— start of Page excerpt —
FINCHERFEST: Panic Room

28 09 2010

Fincher moved onto a more Hollywood-friendly thriller in 2002 after “Fight Club” was a pretty risky studio gamble that didn’t fully pay off in the short run.  “Panic Room” was a financial success and was fairly well-received by critics.

I think that “Panic Room” is fantastic and totally unfairly derided.

Most people tend to think of it as Fincher’s ugly stepchild (when you don’t count “Alien 3,” of course) and write it off because it lacks the style of a “Seven” or a “Fight Club.”  But for what it’s worth, “Panic Room” could have been a terrible movie in the hands of a lesser director.  With the help of a good editor, such direction could make the movie an hour and twenty minutes.

But the movie succeeds because Fincher resists the temptation to give into horror filmmaking clichés.  Sure, this isn’t a highly original concept, yet it works because he treats it with reverence and respect like he would for any other movie.  While the atmosphere of terror isn’t exactly profound, it is genuinely terrifying because the idea governing it is scary.  We all consider our home a haven, a place where no one can get at us.  Thinking that someone could violate that sense of tranquility is unsettling indeed.
— end of Page excerpt —
— start of Data listing —
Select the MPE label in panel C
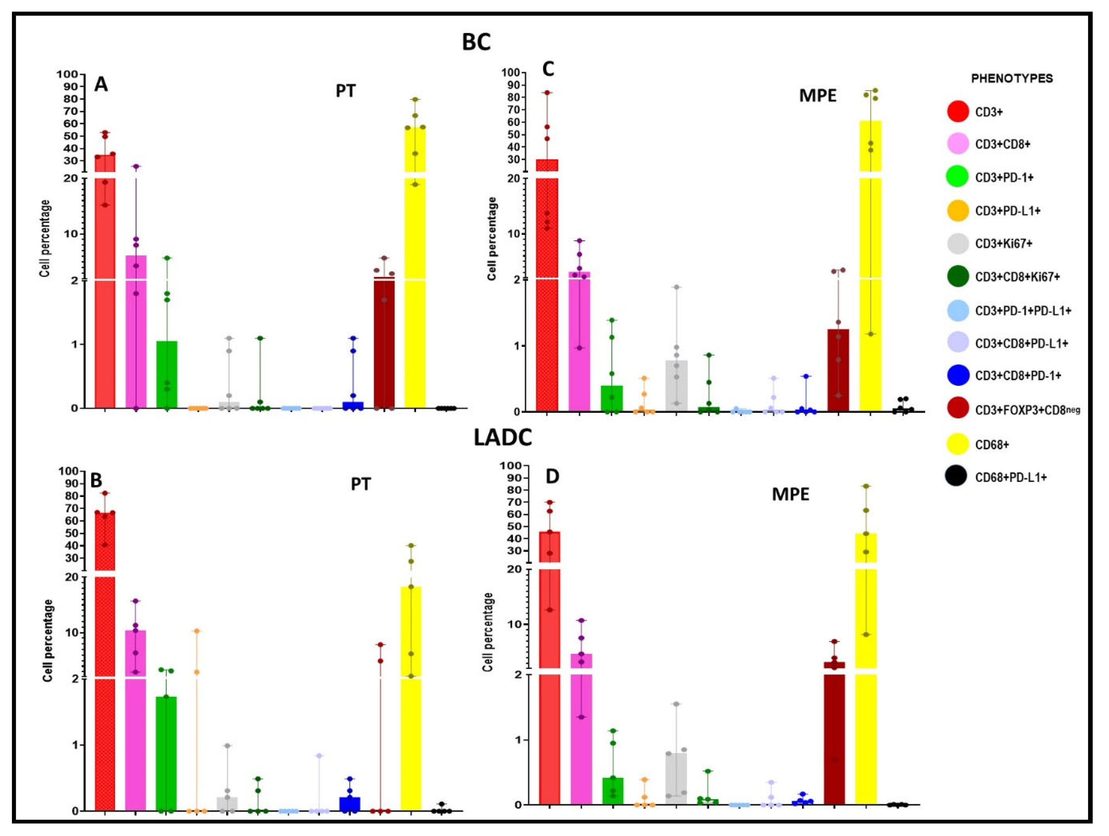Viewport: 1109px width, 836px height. click(x=818, y=95)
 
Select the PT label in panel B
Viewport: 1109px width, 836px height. click(x=361, y=484)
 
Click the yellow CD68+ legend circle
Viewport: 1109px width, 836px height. click(x=958, y=444)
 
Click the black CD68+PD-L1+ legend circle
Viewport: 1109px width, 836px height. click(x=958, y=477)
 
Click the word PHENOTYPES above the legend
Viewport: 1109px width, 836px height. click(x=1012, y=79)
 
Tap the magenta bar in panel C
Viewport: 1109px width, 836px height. click(x=579, y=341)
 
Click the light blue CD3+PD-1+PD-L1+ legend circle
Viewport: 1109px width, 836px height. click(x=958, y=311)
— end of Data listing —
Work instructions: Return the full Panic Room review word for word, from its title line through its final sentence.

Response:
FINCHERFEST: Panic Room

28 09 2010

Fincher moved onto a more Hollywood-friendly thriller in 2002 after “Fight Club” was a pretty risky studio gamble that didn’t fully pay off in the short run.  “Panic Room” was a financial success and was fairly well-received by critics.

I think that “Panic Room” is fantastic and totally unfairly derided.

Most people tend to think of it as Fincher’s ugly stepchild (when you don’t count “Alien 3,” of course) and write it off because it lacks the style of a “Seven” or a “Fight Club.”  But for what it’s worth, “Panic Room” could have been a terrible movie in the hands of a lesser director.  With the help of a good editor, such direction could make the movie an hour and twenty minutes.

But the movie succeeds because Fincher resists the temptation to give into horror filmmaking clichés.  Sure, this isn’t a highly original concept, yet it works because he treats it with reverence and respect like he would for any other movie.  While the atmosphere of terror isn’t exactly profound, it is genuinely terrifying because the idea governing it is scary.  We all consider our home a haven, a place where no one can get at us.  Thinking that someone could violate that sense of tranquility is unsettling indeed.